Please retype the data below in full.

[Stored data]
==========

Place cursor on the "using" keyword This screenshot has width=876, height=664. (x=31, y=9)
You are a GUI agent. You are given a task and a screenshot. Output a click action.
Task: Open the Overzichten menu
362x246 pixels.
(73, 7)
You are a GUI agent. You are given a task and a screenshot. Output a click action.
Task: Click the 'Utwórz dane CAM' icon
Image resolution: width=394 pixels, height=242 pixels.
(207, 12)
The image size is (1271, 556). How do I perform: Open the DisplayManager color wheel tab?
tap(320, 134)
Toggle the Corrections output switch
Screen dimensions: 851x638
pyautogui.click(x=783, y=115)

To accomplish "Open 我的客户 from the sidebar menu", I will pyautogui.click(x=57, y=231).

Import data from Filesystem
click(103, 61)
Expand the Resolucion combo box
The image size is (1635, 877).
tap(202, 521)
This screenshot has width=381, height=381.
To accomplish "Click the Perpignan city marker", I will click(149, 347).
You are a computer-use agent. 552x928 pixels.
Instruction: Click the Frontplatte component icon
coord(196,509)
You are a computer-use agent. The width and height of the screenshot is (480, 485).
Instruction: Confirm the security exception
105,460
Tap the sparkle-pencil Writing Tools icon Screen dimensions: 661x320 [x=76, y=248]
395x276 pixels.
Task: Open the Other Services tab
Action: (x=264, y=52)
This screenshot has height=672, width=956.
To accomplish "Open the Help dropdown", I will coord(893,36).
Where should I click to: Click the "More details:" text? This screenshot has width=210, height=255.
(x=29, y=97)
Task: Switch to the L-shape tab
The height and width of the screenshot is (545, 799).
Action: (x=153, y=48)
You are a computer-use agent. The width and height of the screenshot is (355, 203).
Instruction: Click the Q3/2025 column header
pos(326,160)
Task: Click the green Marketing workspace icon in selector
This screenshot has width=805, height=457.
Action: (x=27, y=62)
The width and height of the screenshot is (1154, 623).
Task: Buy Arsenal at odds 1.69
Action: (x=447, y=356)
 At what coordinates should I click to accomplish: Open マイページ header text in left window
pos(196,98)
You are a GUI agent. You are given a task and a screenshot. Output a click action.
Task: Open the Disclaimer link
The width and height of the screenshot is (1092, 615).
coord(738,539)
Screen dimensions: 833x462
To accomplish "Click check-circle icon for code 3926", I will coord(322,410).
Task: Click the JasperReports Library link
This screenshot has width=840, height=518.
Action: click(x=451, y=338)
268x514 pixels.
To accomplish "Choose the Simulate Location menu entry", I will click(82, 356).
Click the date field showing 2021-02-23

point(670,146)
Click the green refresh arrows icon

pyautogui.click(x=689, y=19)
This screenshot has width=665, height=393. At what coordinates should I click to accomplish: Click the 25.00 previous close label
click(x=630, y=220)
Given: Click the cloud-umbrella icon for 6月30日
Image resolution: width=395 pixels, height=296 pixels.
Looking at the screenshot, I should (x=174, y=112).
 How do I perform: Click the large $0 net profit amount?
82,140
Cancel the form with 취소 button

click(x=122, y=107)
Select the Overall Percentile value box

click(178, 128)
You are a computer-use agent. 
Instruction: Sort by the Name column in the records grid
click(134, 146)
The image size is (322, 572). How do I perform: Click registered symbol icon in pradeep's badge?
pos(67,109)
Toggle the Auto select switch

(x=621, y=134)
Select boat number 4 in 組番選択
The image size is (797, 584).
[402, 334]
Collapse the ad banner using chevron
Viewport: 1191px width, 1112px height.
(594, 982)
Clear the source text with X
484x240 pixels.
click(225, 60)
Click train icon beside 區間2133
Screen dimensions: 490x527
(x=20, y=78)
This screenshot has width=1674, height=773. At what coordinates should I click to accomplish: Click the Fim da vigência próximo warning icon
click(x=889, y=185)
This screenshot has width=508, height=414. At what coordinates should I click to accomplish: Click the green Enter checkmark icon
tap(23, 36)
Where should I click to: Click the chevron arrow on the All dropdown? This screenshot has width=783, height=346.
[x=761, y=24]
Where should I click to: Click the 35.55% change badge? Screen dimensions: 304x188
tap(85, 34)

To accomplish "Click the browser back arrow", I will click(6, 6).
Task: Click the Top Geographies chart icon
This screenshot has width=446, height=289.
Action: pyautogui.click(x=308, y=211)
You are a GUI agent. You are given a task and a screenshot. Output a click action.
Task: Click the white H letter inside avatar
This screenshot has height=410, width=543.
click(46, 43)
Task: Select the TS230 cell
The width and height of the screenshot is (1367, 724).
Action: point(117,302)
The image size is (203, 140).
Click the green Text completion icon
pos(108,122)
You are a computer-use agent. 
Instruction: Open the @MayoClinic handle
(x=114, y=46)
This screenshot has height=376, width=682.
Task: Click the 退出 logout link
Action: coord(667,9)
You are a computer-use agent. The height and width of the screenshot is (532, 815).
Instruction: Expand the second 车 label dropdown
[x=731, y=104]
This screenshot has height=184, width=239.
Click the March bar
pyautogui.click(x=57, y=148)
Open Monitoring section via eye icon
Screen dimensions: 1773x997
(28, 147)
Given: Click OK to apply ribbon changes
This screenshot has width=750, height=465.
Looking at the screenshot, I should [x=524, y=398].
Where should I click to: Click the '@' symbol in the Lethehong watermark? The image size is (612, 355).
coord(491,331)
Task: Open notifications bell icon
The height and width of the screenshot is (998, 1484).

==========

[Your response]
Place cursor on the "using" keyword This screenshot has width=876, height=664. (x=31, y=9)
You are a GUI agent. You are given a task and a screenshot. Output a click action.
Task: Open the Overzichten menu
362x246 pixels.
(73, 7)
You are a GUI agent. You are given a task and a screenshot. Output a click action.
Task: Click the 'Utwórz dane CAM' icon
Image resolution: width=394 pixels, height=242 pixels.
(207, 12)
The image size is (1271, 556). How do I perform: Open the DisplayManager color wheel tab?
tap(320, 134)
Toggle the Corrections output switch
Screen dimensions: 851x638
pyautogui.click(x=783, y=115)

To accomplish "Open 我的客户 from the sidebar menu", I will pyautogui.click(x=57, y=231).

Import data from Filesystem
click(103, 61)
Expand the Resolucion combo box
The image size is (1635, 877).
tap(202, 521)
This screenshot has width=381, height=381.
To accomplish "Click the Perpignan city marker", I will click(149, 347).
You are a computer-use agent. 552x928 pixels.
Instruction: Click the Frontplatte component icon
coord(196,509)
You are a computer-use agent. The width and height of the screenshot is (480, 485).
Instruction: Confirm the security exception
105,460
Tap the sparkle-pencil Writing Tools icon Screen dimensions: 661x320 [x=76, y=248]
395x276 pixels.
Task: Open the Other Services tab
Action: (x=264, y=52)
This screenshot has height=672, width=956.
To accomplish "Open the Help dropdown", I will coord(893,36).
Where should I click to: Click the "More details:" text? This screenshot has width=210, height=255.
(x=29, y=97)
Task: Switch to the L-shape tab
The height and width of the screenshot is (545, 799).
Action: (x=153, y=48)
You are a computer-use agent. The width and height of the screenshot is (355, 203).
Instruction: Click the Q3/2025 column header
pos(326,160)
Task: Click the green Marketing workspace icon in selector
This screenshot has width=805, height=457.
Action: (x=27, y=62)
The width and height of the screenshot is (1154, 623).
Task: Buy Arsenal at odds 1.69
Action: (x=447, y=356)
 At what coordinates should I click to accomplish: Open マイページ header text in left window
pos(196,98)
You are a GUI agent. You are given a task and a screenshot. Output a click action.
Task: Open the Disclaimer link
The width and height of the screenshot is (1092, 615).
coord(738,539)
Screen dimensions: 833x462
To accomplish "Click check-circle icon for code 3926", I will coord(322,410).
Task: Click the JasperReports Library link
This screenshot has width=840, height=518.
Action: click(x=451, y=338)
268x514 pixels.
To accomplish "Choose the Simulate Location menu entry", I will click(82, 356).
Click the date field showing 2021-02-23

point(670,146)
Click the green refresh arrows icon

pyautogui.click(x=689, y=19)
This screenshot has width=665, height=393. At what coordinates should I click to accomplish: Click the 25.00 previous close label
click(x=630, y=220)
Given: Click the cloud-umbrella icon for 6月30日
Image resolution: width=395 pixels, height=296 pixels.
Looking at the screenshot, I should (x=174, y=112).
 How do I perform: Click the large $0 net profit amount?
82,140
Cancel the form with 취소 button

click(x=122, y=107)
Select the Overall Percentile value box

click(178, 128)
You are a computer-use agent. 
Instruction: Sort by the Name column in the records grid
click(134, 146)
The image size is (322, 572). How do I perform: Click registered symbol icon in pradeep's badge?
pos(67,109)
Toggle the Auto select switch

(x=621, y=134)
Select boat number 4 in 組番選択
The image size is (797, 584).
[402, 334]
Collapse the ad banner using chevron
Viewport: 1191px width, 1112px height.
(594, 982)
Clear the source text with X
484x240 pixels.
click(225, 60)
Click train icon beside 區間2133
Screen dimensions: 490x527
(x=20, y=78)
This screenshot has width=1674, height=773. At what coordinates should I click to accomplish: Click the Fim da vigência próximo warning icon
click(x=889, y=185)
This screenshot has width=508, height=414. At what coordinates should I click to accomplish: Click the green Enter checkmark icon
tap(23, 36)
Where should I click to: Click the chevron arrow on the All dropdown? This screenshot has width=783, height=346.
[x=761, y=24]
Where should I click to: Click the 35.55% change badge? Screen dimensions: 304x188
tap(85, 34)

To accomplish "Click the browser back arrow", I will click(6, 6).
Task: Click the Top Geographies chart icon
This screenshot has width=446, height=289.
Action: pyautogui.click(x=308, y=211)
You are a GUI agent. You are given a task and a screenshot. Output a click action.
Task: Click the white H letter inside avatar
This screenshot has height=410, width=543.
click(46, 43)
Task: Select the TS230 cell
The width and height of the screenshot is (1367, 724).
Action: point(117,302)
The image size is (203, 140).
Click the green Text completion icon
pos(108,122)
You are a computer-use agent. 
Instruction: Open the @MayoClinic handle
(x=114, y=46)
This screenshot has height=376, width=682.
Task: Click the 退出 logout link
Action: coord(667,9)
You are a computer-use agent. The height and width of the screenshot is (532, 815).
Instruction: Expand the second 车 label dropdown
[x=731, y=104]
This screenshot has height=184, width=239.
Click the March bar
pyautogui.click(x=57, y=148)
Open Monitoring section via eye icon
Screen dimensions: 1773x997
(28, 147)
Given: Click OK to apply ribbon changes
This screenshot has width=750, height=465.
Looking at the screenshot, I should [x=524, y=398].
Where should I click to: Click the '@' symbol in the Lethehong watermark? The image size is (612, 355).
coord(491,331)
Task: Open notifications bell icon
The height and width of the screenshot is (998, 1484).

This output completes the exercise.